September 28, 2012

Long Gone

Author: Alafair Burke
Genre: Psychological Suspense
Publisher: HarperCollins Publisher, 2012
Pages: 384
Rating: Recommend

Synopsis: After months of struggling, Alice Humphrey finally lands her dream job managing a trendy new Manhattan art gallery. According to Drew Campbell, the well-heeled corporate representative who hires her, the gallery is a passion project for its anonymous, wealthy owner. Everything is perfect until the morning Alice arrives at work to find the gallery gone—the space stripped bare as if it had never existed—and Campbell's body on the floor. Suddenly she's at the center of a police investigation with the evidence stacked against her, and the dead man whom she swears is Drew Campbell identified as someone else entirely.
When the police discover ties between the gallery and a missing girl, Alice knows she's been set up. Now she has to prove it—a dangerous search for answers that will entangle her in a dark, high-tech criminal conspiracy and force her to unearth long-hidden secrets involving her own family . . . secrets that could cost Alice her life.

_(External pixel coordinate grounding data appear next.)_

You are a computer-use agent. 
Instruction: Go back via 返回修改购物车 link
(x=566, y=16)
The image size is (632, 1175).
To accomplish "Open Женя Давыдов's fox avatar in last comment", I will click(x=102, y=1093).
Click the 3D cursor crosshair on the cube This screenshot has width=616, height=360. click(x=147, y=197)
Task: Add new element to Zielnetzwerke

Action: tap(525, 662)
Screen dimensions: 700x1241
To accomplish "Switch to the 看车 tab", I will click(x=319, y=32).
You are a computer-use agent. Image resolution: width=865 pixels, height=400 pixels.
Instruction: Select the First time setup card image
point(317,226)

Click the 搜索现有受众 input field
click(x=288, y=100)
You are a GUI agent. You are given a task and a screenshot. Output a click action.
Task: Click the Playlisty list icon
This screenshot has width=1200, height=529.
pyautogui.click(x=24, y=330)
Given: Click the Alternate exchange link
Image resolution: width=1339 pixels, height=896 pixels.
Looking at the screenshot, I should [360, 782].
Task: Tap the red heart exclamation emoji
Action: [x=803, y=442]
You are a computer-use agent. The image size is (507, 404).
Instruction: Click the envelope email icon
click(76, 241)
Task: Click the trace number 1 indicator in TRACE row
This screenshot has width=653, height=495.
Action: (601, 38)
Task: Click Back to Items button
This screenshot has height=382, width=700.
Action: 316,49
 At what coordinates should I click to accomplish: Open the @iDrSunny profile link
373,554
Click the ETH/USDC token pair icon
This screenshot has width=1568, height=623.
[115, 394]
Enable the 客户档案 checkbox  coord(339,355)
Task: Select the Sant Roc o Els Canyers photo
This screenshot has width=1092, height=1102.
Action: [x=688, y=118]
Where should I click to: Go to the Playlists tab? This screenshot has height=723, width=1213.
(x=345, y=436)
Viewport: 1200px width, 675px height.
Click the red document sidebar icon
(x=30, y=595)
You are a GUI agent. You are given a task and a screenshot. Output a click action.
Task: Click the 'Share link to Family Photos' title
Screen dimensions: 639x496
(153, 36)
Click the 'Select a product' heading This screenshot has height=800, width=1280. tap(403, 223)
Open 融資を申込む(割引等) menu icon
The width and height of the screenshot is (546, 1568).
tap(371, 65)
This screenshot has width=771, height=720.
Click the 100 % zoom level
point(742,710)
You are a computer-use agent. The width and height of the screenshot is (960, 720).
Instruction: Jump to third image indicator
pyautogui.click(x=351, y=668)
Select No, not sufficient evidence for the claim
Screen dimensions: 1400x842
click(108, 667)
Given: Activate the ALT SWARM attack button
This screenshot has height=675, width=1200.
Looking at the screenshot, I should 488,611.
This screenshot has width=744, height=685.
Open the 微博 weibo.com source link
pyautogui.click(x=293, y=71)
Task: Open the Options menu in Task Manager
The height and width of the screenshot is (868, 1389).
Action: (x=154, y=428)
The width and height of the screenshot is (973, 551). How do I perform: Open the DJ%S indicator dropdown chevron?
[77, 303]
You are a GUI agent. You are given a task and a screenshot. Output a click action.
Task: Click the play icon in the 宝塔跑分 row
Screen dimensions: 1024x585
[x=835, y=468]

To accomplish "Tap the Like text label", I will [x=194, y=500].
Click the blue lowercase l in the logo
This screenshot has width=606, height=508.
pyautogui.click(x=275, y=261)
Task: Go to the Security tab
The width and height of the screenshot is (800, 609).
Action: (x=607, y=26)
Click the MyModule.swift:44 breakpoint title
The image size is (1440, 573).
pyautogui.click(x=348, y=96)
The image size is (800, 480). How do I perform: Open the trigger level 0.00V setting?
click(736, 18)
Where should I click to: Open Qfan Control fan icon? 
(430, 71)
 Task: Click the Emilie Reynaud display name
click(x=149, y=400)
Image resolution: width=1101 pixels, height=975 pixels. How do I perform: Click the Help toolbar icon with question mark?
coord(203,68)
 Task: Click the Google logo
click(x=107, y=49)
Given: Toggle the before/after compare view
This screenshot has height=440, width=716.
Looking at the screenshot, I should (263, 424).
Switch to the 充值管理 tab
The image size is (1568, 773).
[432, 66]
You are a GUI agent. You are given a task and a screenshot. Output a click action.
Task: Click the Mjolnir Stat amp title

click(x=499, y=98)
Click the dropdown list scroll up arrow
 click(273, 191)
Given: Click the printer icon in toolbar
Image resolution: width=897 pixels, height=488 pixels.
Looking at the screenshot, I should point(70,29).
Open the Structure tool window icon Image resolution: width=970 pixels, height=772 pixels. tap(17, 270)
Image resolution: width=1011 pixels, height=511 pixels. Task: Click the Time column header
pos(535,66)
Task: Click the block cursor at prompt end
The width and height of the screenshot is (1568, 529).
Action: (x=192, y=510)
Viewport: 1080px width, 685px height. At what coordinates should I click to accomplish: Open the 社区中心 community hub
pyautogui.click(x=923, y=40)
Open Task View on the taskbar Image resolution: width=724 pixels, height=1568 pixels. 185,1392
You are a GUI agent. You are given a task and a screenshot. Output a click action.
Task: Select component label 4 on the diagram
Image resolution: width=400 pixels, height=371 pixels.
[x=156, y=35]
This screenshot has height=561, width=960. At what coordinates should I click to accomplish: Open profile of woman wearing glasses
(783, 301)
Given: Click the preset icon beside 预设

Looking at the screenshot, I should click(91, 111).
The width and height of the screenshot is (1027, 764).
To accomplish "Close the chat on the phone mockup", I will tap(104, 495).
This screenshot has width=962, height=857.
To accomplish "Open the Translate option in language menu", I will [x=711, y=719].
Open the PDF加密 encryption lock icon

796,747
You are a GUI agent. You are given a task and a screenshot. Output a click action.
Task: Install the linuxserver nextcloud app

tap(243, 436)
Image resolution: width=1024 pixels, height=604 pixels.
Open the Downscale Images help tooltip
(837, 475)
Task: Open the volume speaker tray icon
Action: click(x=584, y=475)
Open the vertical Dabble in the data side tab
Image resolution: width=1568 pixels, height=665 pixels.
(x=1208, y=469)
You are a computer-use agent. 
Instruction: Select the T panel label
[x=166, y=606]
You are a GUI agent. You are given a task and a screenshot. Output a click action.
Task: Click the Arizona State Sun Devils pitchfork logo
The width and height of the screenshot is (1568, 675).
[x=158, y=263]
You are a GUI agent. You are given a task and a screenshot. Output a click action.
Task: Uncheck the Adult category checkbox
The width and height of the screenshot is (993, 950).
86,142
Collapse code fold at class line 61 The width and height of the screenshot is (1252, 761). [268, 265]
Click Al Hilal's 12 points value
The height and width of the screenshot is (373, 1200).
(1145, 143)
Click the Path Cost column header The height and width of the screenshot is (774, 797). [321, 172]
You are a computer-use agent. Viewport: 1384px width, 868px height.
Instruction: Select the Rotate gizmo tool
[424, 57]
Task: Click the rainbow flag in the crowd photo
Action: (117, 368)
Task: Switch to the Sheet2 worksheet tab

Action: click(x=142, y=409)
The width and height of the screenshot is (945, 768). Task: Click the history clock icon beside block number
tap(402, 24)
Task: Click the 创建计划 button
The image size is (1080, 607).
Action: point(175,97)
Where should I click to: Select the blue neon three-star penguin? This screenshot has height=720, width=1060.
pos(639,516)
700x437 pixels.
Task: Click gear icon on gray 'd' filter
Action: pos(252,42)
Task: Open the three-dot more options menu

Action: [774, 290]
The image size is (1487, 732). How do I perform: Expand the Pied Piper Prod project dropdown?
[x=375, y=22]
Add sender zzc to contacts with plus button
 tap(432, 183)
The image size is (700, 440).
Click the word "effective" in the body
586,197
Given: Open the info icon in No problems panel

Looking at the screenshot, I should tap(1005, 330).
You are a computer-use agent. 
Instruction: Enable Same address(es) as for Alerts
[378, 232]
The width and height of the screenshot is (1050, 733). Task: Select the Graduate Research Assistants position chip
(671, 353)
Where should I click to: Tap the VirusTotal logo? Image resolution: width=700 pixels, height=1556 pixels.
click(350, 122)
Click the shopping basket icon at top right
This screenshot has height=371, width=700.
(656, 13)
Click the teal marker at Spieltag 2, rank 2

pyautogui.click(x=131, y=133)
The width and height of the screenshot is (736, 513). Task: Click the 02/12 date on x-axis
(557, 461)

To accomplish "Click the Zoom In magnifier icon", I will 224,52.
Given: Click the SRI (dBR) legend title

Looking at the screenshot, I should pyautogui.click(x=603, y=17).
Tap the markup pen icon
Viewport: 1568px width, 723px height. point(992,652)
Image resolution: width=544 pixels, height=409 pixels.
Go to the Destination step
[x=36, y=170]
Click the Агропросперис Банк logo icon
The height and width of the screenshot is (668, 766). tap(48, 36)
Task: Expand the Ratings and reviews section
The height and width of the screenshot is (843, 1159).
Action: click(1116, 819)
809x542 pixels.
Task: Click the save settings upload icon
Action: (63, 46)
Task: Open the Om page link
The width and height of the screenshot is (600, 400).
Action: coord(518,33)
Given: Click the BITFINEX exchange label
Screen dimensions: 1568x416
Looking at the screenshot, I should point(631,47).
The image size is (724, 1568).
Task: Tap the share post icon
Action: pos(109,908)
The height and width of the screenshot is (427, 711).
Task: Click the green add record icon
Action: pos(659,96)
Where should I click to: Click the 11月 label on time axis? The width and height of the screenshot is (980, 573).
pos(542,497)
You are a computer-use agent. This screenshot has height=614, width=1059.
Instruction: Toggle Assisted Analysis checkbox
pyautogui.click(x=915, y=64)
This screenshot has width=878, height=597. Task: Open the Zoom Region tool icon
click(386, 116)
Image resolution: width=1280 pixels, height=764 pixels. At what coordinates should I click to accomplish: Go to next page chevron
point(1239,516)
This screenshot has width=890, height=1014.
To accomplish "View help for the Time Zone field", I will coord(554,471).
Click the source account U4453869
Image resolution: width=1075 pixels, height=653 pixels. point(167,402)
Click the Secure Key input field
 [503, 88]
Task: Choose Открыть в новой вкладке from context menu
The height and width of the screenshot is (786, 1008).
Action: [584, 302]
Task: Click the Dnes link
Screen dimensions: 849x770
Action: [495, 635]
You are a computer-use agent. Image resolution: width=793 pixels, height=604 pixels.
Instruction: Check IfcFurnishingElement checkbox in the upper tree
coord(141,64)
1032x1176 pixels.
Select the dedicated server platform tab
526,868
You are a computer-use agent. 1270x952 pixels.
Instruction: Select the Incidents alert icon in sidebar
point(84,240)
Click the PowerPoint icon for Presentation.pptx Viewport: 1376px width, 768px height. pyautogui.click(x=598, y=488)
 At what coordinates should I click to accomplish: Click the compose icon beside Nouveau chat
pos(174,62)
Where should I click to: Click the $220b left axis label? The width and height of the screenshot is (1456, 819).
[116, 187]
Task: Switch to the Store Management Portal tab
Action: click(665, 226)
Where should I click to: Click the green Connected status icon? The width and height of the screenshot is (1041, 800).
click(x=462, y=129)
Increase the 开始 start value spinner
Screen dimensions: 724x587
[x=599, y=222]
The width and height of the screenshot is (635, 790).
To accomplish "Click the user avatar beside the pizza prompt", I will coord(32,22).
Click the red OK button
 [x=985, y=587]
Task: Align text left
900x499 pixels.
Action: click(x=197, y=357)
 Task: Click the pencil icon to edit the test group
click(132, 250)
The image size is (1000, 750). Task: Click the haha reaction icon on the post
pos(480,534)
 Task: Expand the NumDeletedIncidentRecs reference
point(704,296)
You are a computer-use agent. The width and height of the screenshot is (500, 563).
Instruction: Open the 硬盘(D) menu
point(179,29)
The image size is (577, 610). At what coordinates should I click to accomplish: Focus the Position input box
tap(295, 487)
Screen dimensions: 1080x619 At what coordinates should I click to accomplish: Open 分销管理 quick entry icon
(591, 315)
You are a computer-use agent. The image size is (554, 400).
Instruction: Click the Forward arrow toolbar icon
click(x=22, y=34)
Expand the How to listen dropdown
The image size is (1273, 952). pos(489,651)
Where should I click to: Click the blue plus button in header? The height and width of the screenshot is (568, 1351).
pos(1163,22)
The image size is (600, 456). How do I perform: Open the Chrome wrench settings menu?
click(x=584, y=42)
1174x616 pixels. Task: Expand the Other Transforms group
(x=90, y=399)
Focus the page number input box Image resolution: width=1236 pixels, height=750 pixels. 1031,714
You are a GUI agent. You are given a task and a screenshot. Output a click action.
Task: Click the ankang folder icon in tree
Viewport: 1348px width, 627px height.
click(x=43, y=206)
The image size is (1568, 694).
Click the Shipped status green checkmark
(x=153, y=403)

Review: Maybe it's because I listened to this on CD, rather than reading it myself, but I found parts of this novel difficult to follow. There were also a lot of unanswered questions or things that are alluded to, with no forthcoming answer. By the end, everything is tied up neatly, but getting there was frustrating at times.

Speaking of the ending, I was determined not to be caught off guard and have it figured out, and to a degree I did, but the author still got me. Definitely a red herring in this one.